--- Passage ---

The U.S. Supreme Court summarily disposed of the case, known as Burns v. Arizona, court file 21-847, simultaneously granting the petitioners’ request seeking review while skipping over the oral argument phase, when the merits of the case would have been considered. Some lawyers call this process GVR, which stands for grant, vacate, and remand.
“[T]he cases are remanded to the Superior Court of Arizona, Maricopa County for further consideration in light of Cruz v. Arizona,” the unsigned order states. No justices dissented from the ruling.
Weeks after Hartman met Burns for a date, her body was found in a remote area with two gunshot wounds to the head, several skull fractures from blunt force impact, and sperm matching Burns’s DNA was found in the dead woman’s underwear. Hartman’s blood and an earring were found in Burns’s truck and cellphone records established that on the night of the victim’s disappearance, Burns drove to the area where Hartman’s body was found and stayed there for several hours. Burns’s handgun—which police retrieved after Burns disposed of it—was determined to have fired a bullet found near the victim’s body.

--- Study material ---
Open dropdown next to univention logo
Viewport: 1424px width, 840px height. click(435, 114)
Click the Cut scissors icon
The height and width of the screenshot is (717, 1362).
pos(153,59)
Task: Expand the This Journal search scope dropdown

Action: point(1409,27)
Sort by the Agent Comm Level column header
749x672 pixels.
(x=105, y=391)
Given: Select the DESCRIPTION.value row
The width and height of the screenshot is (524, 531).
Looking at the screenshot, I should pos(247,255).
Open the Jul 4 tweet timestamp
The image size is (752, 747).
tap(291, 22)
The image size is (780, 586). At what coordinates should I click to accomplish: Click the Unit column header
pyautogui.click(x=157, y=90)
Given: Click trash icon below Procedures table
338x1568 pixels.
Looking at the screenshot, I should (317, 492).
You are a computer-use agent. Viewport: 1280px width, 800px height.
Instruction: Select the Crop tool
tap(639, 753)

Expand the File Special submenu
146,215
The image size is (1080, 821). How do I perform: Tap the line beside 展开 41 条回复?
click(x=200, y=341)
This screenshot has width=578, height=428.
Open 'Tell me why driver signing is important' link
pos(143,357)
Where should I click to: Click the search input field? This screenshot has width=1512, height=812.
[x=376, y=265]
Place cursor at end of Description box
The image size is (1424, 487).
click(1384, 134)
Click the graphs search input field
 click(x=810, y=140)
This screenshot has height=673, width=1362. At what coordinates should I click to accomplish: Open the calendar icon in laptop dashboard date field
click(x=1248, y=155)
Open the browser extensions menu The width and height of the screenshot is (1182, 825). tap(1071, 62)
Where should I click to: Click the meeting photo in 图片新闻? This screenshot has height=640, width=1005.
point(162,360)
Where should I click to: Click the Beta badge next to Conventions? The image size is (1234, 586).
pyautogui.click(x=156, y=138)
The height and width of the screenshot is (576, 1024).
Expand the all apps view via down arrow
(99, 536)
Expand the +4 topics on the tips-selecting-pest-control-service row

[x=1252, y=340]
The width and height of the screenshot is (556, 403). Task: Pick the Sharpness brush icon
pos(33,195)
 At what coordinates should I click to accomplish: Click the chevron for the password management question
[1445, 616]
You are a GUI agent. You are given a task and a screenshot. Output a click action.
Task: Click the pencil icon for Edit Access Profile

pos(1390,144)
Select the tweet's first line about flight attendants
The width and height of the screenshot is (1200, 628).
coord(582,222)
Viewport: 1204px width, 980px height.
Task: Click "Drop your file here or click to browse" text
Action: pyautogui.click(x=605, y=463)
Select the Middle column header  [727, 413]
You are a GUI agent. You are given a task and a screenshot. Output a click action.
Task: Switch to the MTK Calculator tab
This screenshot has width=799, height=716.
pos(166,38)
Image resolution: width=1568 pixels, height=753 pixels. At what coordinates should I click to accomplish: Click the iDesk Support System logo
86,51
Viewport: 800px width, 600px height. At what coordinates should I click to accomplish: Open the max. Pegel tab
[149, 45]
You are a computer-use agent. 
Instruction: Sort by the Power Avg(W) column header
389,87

--- Task brief ---
Continue the passage about the Burns v. Arizona case, starting after its final sentence.

--- Task answer ---
The jury found two aggravating circumstances: that Burns had a prior or contemporaneous Arizona felony conviction, and that the murder was especially cruel, heinous, or depraved. After the penalty phase, the jury determined that Burns should be sentenced to death.
The fact that Burns was not allowed to argue at sentencing that the consecutive sentences on his non-capital convictions meant he would stay in prison for the rest of his life would not have made a difference, according to the Arizona Supreme Court.
Burns “had no right to present evidence of his effective life sentence to the jury because it would have been irrelevant as a mitigating factor,” the state said.
The Epoch Times reached out to attorneys for Burns and in the Arizona attorney general’s office but did not receive a reply from any of them as of press time.